Mary Kay Henry
With her roots galvanized by the union breakthroughs in the automotive industry that created Detroit’s middle class, Mary Kay Henry, the first woman president of the Service Employees International Union (SEIU), is now fighting hard to raise wages and the quality of life for thousands of Michiganders who are on the front lines of the pandemic.
“Being raised in Michigan taught me about the power of the union,” said Kay, referring to the UAW’s decades-long history of securing better pay, benefits and working conditions for employees of the Big Three automakers. “When people come together for better pay and working conditions, it lifts up the standard of living for many.”
Now, on the 2020 Time100 list as one of the world’s most influential people for fighting for a $15 minimum wage, she is at the helm of energizing two million SEIU members across the country that are saying loudly that their vote is essential to leave the world a more equitable place for coming generations, she said.
Henry’s family moved from Detroit to Arizona in 1960 before returning to the northwest suburbs in 1967. Her mother was a teacher in Detroit Public Schools and then in a private suburban Catholic school and her father was in sales. As she grew up in the suburbs and graduated from Marian High School in Bloomfield Township in 1975, admittedly as part of Detroit’s white flight, Henry said she saw with her own eyes how the segregation of communities impeded many from receiving quality education and jobs.
Henry adds that it was fitting that Time100 was released on September 22 – National Voter Registration Day. In Michigan, the organization represents 55,000 healthcare workers and partners with other labor movements such as Michigan United. To get the vote out, Henry said SEIU members helped register 250,000 voters in the Detroit metro area and delivered 7,000 “Fight for $15” union signs in Detroit, Pontiac, and Flint. Someday, she hopes legislation will be restored to allow healthcare and other essential workers to unionize just as automotive workers have in the past.
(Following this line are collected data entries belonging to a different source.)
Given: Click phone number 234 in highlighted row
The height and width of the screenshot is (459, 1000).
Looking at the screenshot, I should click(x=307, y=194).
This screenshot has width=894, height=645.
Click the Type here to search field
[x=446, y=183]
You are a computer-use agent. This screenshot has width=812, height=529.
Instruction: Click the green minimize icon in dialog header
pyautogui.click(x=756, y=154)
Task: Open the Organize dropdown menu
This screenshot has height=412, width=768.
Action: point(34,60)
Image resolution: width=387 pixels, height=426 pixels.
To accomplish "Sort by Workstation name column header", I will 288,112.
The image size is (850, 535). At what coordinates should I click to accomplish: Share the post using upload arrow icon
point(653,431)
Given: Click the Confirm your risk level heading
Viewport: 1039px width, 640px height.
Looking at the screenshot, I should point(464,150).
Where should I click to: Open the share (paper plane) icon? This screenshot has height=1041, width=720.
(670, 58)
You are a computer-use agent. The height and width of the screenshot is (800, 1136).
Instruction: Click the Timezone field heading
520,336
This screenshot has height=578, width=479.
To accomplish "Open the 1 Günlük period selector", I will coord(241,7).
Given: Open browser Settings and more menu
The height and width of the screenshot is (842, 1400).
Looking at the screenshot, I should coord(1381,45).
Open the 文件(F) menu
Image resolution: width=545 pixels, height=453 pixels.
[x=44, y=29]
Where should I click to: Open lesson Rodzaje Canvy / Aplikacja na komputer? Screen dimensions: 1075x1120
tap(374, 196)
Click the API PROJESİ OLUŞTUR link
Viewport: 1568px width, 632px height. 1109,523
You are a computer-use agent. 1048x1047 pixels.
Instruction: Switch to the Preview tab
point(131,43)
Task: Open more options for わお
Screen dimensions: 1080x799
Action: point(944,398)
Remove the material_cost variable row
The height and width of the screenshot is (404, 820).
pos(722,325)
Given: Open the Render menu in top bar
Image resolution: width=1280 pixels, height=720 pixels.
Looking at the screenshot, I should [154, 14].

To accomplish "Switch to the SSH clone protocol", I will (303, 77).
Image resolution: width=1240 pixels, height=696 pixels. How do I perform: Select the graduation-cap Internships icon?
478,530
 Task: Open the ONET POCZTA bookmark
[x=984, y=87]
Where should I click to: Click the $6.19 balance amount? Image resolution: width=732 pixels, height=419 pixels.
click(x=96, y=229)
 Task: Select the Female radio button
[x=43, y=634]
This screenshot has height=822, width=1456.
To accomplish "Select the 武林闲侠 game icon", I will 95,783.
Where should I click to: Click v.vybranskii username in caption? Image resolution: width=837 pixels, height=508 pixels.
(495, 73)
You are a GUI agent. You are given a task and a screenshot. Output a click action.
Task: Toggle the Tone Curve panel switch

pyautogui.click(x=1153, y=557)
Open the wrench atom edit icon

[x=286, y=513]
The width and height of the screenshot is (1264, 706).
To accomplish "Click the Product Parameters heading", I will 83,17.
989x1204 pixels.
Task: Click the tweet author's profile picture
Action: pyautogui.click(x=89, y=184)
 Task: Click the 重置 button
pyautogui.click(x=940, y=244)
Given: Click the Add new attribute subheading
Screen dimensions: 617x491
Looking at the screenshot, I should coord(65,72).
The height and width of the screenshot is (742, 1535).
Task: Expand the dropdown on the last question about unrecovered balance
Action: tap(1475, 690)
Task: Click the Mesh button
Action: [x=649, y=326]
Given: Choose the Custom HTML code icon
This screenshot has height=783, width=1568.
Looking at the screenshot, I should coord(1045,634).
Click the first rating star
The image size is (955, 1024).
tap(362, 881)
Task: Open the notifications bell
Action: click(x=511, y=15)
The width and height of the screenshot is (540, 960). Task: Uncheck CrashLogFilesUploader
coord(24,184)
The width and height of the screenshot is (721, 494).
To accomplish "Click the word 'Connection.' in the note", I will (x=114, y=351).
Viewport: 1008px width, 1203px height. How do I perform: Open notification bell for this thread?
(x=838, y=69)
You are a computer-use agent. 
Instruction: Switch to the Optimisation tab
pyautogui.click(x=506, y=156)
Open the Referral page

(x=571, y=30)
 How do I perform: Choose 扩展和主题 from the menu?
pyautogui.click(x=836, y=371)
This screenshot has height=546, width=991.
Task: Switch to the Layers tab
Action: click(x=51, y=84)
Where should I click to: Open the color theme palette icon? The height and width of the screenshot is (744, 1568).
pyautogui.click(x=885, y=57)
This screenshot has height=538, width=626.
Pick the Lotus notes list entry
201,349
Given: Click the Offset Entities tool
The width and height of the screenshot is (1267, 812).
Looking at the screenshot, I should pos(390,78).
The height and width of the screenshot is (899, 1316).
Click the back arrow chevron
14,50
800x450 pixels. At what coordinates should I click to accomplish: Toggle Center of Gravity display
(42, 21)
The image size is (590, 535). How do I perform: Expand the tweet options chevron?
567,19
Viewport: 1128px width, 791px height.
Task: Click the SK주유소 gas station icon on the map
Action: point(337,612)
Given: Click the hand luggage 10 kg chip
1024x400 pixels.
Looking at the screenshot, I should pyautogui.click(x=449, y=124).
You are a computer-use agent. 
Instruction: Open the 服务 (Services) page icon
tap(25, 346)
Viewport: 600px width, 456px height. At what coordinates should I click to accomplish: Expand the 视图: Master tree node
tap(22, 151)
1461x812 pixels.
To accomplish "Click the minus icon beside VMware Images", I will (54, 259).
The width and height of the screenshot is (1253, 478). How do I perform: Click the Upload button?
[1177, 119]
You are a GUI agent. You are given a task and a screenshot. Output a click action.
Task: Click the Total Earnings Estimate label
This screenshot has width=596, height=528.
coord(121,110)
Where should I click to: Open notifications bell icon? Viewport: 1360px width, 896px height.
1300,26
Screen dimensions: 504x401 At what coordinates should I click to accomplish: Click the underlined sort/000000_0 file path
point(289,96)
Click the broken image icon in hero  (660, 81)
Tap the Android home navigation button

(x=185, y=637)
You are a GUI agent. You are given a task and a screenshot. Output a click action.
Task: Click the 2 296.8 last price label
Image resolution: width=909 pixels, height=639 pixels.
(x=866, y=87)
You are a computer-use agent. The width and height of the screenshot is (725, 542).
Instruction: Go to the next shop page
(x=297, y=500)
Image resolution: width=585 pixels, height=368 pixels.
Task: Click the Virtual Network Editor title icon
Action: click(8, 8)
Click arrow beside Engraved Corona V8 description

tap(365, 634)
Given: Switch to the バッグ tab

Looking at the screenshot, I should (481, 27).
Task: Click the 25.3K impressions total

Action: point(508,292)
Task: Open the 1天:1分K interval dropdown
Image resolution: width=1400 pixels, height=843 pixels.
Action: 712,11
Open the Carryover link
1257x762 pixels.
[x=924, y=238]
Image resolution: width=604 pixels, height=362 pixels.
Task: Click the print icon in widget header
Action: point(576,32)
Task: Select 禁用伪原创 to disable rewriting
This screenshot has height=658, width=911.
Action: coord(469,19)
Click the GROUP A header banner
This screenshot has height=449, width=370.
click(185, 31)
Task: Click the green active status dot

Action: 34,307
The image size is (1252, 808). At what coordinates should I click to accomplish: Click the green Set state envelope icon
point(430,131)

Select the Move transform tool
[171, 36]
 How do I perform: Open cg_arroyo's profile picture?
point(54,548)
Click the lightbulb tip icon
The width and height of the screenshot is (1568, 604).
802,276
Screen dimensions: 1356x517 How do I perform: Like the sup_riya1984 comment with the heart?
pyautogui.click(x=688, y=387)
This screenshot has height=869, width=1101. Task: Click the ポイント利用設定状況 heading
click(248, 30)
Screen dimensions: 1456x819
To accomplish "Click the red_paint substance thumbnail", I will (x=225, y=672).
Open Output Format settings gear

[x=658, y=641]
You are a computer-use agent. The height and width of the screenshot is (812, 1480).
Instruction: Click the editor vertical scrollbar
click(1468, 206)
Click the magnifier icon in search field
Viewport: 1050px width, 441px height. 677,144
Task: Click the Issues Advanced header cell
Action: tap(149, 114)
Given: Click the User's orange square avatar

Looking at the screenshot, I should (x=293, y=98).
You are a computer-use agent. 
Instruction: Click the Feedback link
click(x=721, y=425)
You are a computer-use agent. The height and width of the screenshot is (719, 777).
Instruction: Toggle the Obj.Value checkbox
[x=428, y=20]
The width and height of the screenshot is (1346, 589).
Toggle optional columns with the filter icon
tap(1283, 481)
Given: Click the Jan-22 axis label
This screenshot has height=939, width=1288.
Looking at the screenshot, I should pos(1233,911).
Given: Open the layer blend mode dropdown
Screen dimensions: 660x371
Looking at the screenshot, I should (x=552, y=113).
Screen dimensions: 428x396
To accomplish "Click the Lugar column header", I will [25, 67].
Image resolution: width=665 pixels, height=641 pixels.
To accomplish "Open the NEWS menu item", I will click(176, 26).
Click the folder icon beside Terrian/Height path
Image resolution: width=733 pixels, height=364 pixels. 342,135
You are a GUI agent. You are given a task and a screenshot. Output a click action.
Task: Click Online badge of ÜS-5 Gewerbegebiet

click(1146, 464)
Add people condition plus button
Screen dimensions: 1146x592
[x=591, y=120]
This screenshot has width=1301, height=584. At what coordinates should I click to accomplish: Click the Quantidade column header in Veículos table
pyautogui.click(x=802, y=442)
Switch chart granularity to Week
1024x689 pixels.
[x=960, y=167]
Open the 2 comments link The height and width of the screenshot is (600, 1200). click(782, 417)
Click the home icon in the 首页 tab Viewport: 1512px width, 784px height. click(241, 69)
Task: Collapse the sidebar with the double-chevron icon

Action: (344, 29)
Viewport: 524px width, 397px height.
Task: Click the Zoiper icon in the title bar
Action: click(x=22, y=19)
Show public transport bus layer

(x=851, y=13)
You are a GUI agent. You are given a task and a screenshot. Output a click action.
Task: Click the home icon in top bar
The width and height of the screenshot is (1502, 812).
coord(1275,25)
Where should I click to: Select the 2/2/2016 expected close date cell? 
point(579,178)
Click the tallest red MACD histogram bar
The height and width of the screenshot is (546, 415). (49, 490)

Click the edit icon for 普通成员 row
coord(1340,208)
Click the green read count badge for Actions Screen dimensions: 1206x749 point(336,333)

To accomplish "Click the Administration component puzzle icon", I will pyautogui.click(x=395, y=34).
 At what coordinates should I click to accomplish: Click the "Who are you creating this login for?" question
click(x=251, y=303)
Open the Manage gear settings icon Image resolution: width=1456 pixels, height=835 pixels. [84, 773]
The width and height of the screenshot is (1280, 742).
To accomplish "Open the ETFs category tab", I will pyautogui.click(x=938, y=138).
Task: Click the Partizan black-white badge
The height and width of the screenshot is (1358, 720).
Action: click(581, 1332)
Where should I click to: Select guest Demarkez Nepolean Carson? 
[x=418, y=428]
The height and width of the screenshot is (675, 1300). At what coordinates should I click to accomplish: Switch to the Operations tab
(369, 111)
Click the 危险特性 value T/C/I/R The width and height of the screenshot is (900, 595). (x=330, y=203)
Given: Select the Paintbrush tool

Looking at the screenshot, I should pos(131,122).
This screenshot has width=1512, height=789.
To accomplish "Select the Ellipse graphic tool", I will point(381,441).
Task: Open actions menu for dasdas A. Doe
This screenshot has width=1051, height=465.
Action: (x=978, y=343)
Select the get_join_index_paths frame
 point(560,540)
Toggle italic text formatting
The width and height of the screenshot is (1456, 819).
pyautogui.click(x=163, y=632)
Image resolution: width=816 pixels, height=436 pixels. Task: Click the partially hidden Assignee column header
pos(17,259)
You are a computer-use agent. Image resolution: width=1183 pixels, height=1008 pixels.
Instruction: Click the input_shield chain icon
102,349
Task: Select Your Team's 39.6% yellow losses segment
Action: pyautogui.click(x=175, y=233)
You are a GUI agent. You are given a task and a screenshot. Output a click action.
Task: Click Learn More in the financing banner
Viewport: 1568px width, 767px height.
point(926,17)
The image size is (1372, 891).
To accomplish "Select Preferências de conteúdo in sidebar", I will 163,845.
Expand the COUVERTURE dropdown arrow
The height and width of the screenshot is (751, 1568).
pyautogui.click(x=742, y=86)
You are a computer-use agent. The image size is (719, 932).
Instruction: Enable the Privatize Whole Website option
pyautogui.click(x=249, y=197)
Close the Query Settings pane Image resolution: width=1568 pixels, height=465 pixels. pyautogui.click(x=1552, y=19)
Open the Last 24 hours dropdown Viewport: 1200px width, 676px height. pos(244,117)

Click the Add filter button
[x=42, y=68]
“Our healthcare workers, especially those working in home healthcare and in nursing homes, are bearing the brunt of (COVID) infections and deaths and they deserve to be able to organize and unionize just as our automotive workers have done,” said Kay from her Washington, D.C. home. “It is also outrageous that many of these workers do not have access to affordable healthcare or sick time through their jobs, or have to strike to get hazard pay or personal protective equipment (as they did in October in Westland). If healthcare and other essential workers can unionize to bargain for a fair wage and working conditions, it can lift 55,000 Michiganders and their families out of poverty and can improve the economy for the entire state.”